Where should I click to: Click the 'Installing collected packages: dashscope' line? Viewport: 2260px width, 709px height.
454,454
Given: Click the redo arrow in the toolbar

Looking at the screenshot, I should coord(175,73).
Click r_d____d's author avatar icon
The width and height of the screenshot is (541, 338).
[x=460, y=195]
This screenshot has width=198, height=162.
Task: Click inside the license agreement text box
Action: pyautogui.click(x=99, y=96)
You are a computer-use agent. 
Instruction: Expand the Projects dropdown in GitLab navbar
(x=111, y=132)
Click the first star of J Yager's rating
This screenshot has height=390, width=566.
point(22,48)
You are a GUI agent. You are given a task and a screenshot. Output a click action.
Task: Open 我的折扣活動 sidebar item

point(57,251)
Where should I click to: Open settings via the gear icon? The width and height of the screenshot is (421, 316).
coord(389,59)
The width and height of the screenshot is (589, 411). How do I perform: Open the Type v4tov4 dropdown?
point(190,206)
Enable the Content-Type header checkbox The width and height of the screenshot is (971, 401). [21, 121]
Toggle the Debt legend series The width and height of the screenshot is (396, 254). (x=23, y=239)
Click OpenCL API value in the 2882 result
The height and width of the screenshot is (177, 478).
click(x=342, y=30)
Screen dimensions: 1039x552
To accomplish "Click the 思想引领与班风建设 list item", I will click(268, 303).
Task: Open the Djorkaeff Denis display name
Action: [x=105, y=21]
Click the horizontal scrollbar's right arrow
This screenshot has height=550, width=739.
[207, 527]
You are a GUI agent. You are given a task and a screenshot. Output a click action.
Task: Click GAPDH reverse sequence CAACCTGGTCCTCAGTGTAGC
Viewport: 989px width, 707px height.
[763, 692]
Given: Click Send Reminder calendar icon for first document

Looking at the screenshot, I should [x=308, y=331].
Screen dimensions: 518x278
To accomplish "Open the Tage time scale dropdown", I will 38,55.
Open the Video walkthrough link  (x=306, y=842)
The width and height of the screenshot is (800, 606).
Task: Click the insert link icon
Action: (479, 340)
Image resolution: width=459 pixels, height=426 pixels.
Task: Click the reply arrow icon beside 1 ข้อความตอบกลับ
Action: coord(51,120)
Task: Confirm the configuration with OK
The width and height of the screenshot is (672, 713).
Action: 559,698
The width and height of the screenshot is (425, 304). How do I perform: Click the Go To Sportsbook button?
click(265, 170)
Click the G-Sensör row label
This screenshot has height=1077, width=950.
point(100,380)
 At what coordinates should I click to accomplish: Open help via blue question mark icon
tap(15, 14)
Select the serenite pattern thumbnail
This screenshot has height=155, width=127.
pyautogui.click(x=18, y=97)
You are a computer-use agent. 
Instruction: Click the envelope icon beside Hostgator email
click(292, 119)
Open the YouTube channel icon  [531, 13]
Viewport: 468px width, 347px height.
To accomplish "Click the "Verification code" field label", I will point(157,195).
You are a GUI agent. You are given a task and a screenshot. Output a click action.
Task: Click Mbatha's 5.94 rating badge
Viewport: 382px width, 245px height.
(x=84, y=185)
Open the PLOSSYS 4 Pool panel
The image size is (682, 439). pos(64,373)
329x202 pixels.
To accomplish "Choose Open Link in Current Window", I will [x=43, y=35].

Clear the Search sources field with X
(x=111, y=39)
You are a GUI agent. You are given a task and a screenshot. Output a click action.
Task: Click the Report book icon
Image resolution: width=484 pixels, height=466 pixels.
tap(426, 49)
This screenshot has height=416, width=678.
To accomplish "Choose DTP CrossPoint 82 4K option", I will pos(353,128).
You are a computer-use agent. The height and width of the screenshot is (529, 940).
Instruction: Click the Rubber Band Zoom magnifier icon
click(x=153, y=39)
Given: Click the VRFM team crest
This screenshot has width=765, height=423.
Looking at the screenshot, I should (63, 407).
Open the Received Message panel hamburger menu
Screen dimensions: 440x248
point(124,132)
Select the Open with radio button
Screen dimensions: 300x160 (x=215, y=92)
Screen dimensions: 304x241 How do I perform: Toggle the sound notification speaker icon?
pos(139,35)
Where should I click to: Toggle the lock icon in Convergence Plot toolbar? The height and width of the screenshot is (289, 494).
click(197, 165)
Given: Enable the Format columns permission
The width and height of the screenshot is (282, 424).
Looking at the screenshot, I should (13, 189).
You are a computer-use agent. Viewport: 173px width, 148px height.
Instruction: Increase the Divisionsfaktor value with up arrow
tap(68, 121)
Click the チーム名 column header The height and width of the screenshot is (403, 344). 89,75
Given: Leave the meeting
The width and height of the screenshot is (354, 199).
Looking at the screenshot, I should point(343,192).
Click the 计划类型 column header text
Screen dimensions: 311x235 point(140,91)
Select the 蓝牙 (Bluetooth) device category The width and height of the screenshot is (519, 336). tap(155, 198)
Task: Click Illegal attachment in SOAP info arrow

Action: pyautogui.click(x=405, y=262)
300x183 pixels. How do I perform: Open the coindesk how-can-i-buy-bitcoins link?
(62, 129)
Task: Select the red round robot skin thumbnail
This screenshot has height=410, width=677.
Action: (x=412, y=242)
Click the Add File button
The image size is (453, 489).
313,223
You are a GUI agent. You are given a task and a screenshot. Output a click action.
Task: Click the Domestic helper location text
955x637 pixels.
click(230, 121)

○ ○ ○ ○

_Assignment_. Read the data above. Pull out each line in which the string "Enable" appears.

_Response box_.
Enable the Content-Type header checkbox The width and height of the screenshot is (971, 401). [21, 121]
Given: Enable the Format columns permission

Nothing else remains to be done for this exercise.